Blame Chiginagak's leaky plumbing, say volcanologists who returned from the scene last week.

A new 1,300-foot-wide crater lake near the 7,005-foot summit gushed through its glacial rim earlier this summer and spilled a foul slurry of volcanic sediment, water and ice, said volcanologist Janet Schaeffer. In addition to damaging the upper King Salmon system, the water also leaked into an unnamed drainage on Chiginagak Bay in Shelikof Strait, on the Cook Inlet side of the peninsula.

"For some reason there was increased heat activity in the summit region and it melted that ice cap," Schaeffer said. "It seems that this may be some kind of cyclical event. . . . We do see evidence that this has happened before."
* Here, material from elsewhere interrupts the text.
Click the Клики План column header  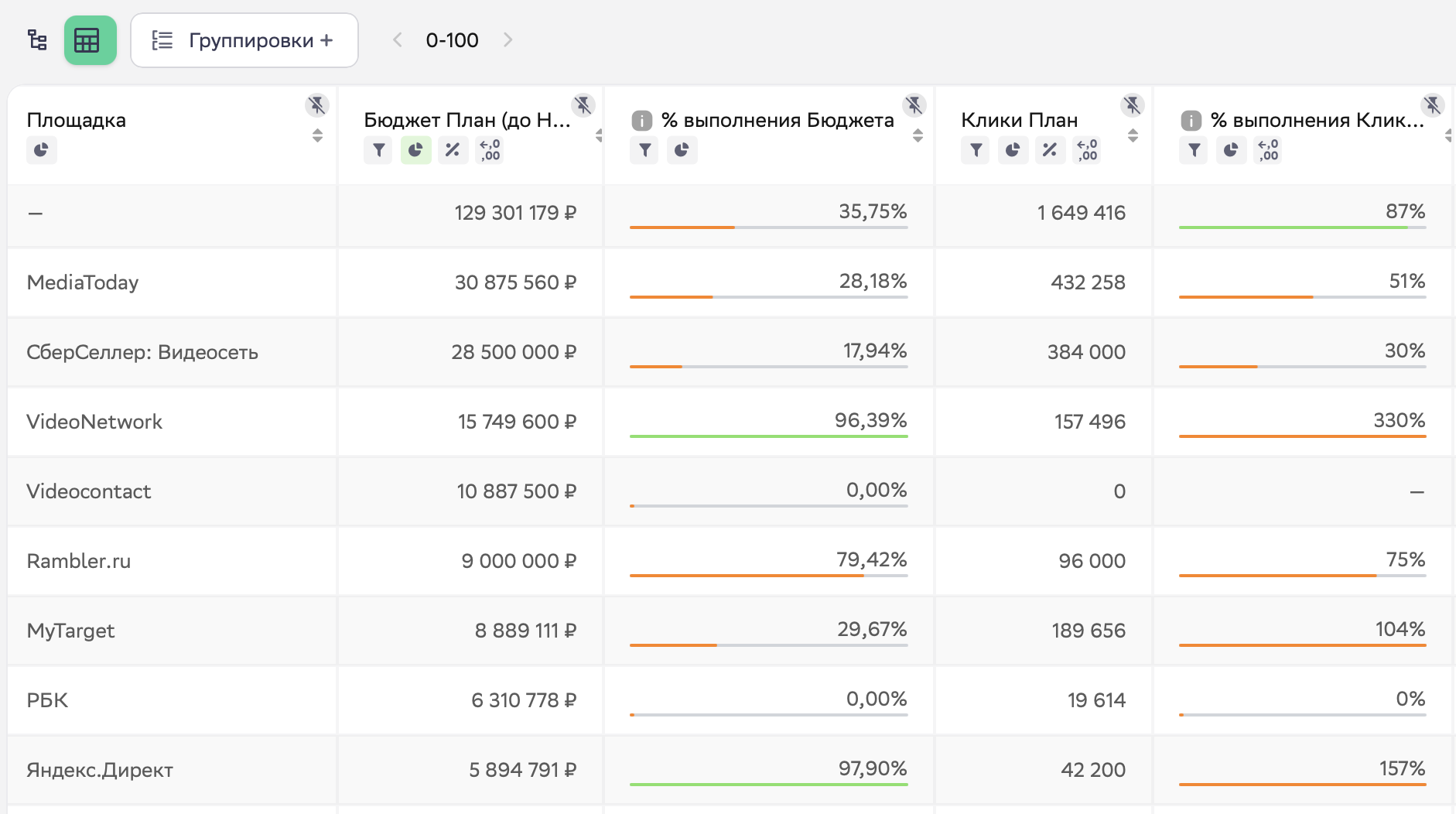1019,120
The big flow deposited ash and rock on the mountain's south glacier and flooded Indecision Creek up to 6 feet deep before spreading downstream. It left part of the now-polluted river with a reddish "bathtub ring" and an acidic pH level of 3, according to volcanologists who conducted a hazards assessment in late August and early September.

The water remains so acidic that it would kill fish and be unrecognizable to salmon looking for home, said state commercial fishing biologist Paul Salomone, with the Department of Fish and Game.

"I think if there were fish in there when the event happened, they got toasted," he said.

Chiginagak is a little-known volcano with no recent history of blowing its top or spewing lava. It's not one of the 28 volcanoes, like Mount Spurr 80 miles west of Anchorage, Alaska, actively monitored by the observatory. But Chiginagak isn't dead.

Sulfurous smoke steams from its north flank, and Kent said he saw a big plume rise a few years ago. There's no evidence that the volcano is about to erupt, but Schaeffer and the other scientists left behind a portable seismic station to find out if it's stirring. They won't have data for several weeks.